L’histoire d’amour émeut peu ici, et c’est plutôt le combat entre nature et désir, entre intégrité et don de soi qui fait l’enjeu de l’opéra, un drame qui touche peu le public habitué aux grandes émotions de l’opéra.

Dvorak avait l’ambition de faire de l’opéra mais était avant tout un compositeur, et c’est à la musique, magnifique, émouvante et dirigée avec brio par l’américain John Keenan, qu’on peut finalement s’accrocher pour traverser les trois heures du spectacle.

Le décor, fait de structures lourdes et de projections, n’est pas sans rappeler le travail de Lepage au Metropolitain Opera de New-York, mais les projections ne sont malheureusement pas aussi évocatrices qu’elle le souhaiterait.

Évidemment, elles nous font traverser de manière presque magique les tableaux, de la lune immense à la forêt à cette vision ondulée et sous-marine du monde des nymphes, mais elles demeurent primaires, voir assez ennuyantes pour ceux habitués aux virtuosités des nouvelles technologies.

Les costumes sont beaux, efficaces et inspirants. La mise en scène demande toutefois certains efforts de cohérence pour l’auditoire, et a fait une grande place à la danse, des chorégraphies broadwayesques sans éclat qui allongent une intrigue déjà difficile. On voit la volonté d’atteindre un art total, sans que la réussite y soit.

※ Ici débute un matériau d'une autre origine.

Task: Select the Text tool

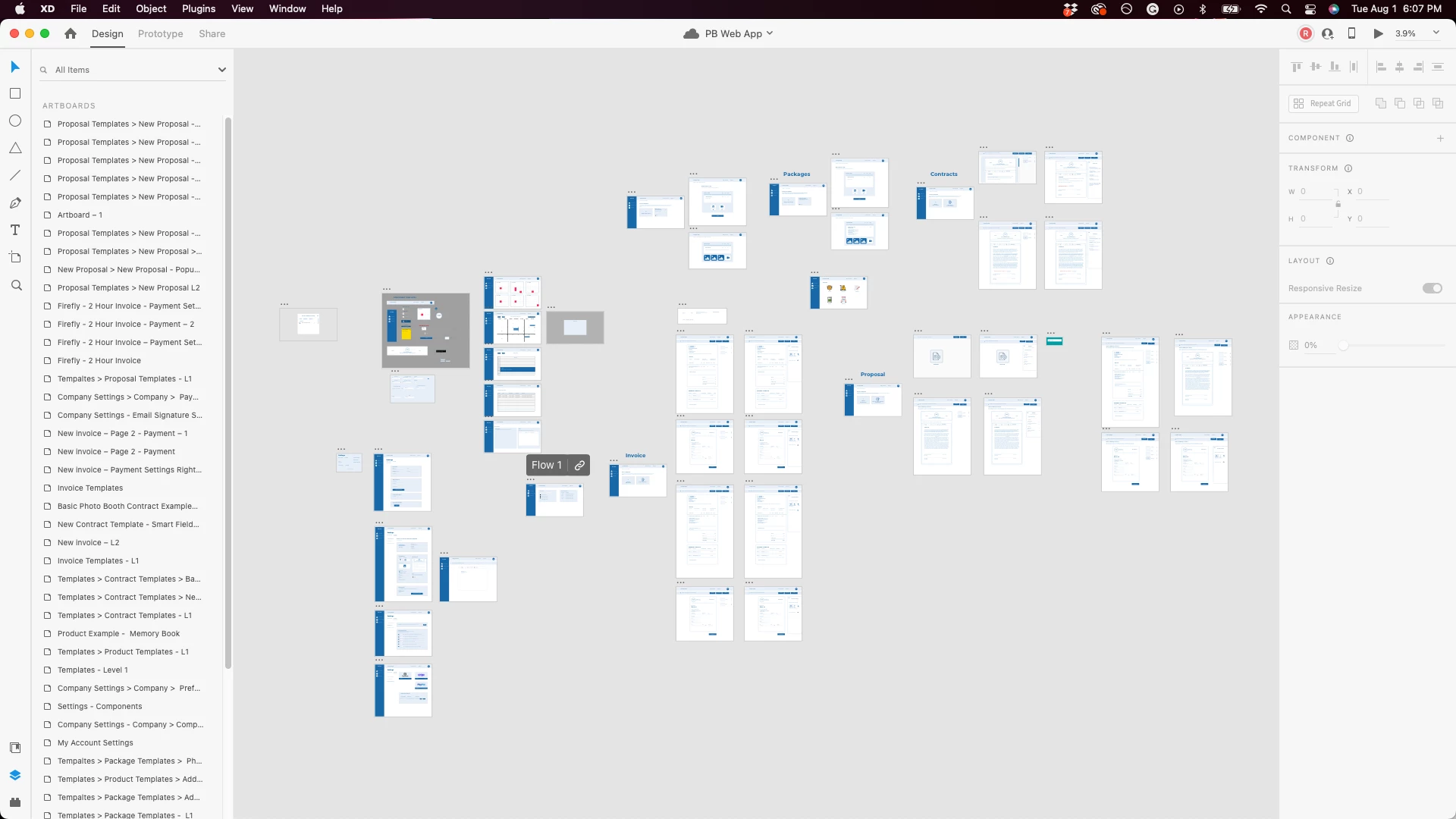Action: [14, 230]
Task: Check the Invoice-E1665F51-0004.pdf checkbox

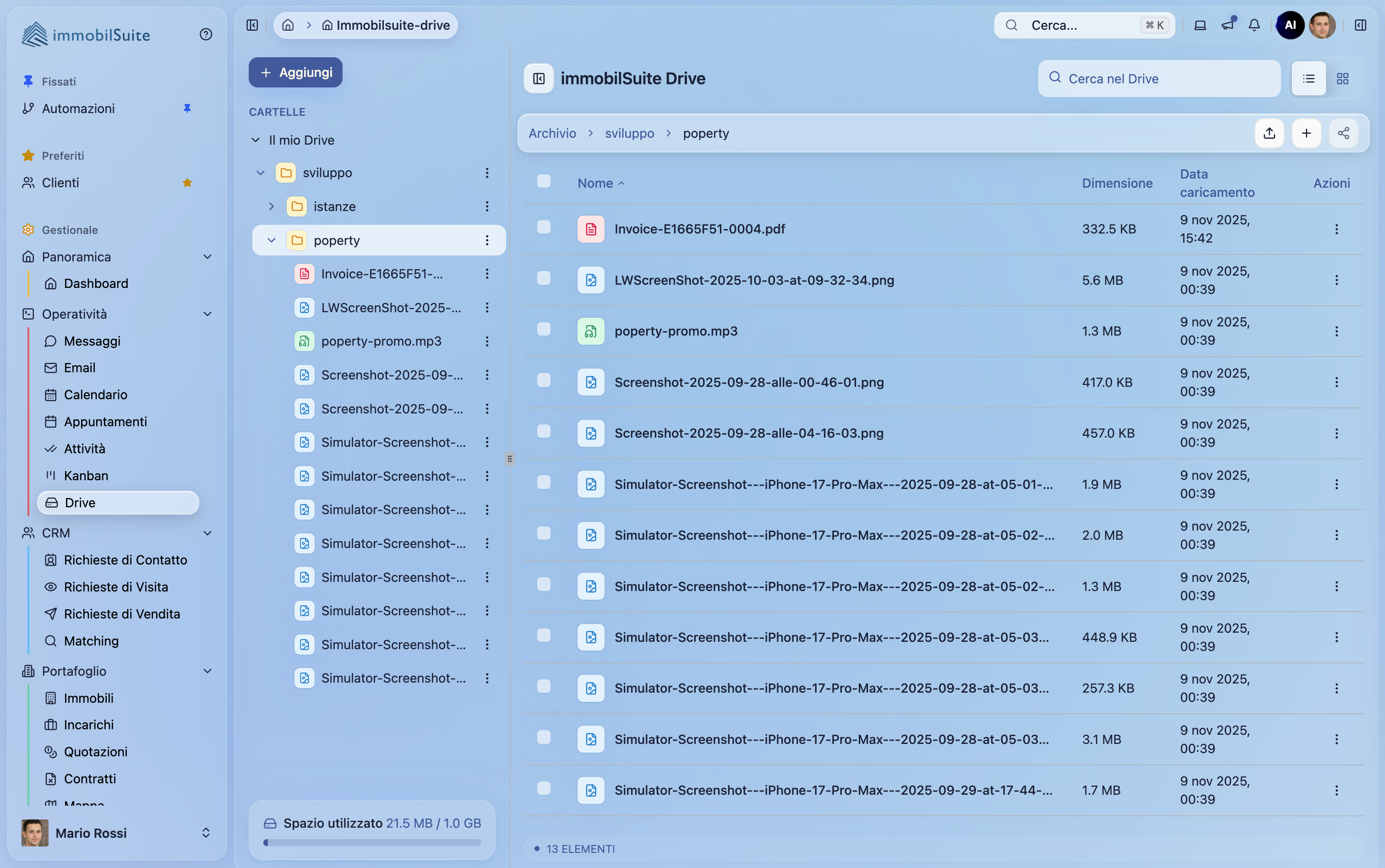Action: point(543,228)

L’interprétation est par contre remarquable, sauf pour le ténor russe Khachatur Badalyan dans le rôle du Prince qui ne convint pas du tout d’aucune passion. Le Canadien Robert Pomakov (basse) en Vodnik, père de Rusalka, embrasse la salle de chaque note et joue à merveille. La mezzo-soprano roumaine Liliana Nikiteanu surprend d’une voix gutturale, pleine de souffle, et porte très bien le personnage de la sorcière Jezibaba, celle qui permettra la transformation de la nymphe en humaine. Mais la vedette du spectacle brille avec excellence dans le rôle de Rusalka : la soprano américaine Kelly Kaduce incarne la musique avec une grande sensibilité et enchante.

La production recèle de grandes qualités musicales, mais de toute évidence, celles-ci ne suffisent pas à faire un opéra réussi. Fallait-il vraiment tenter de balancer les difficultés intrinsèques de l’œuvre avec une mise en scène clinquante, presque populiste? On aime que l’Opéra de Montréal ose, et Rusalka est une curiosité intéressante de la saison, sans plus.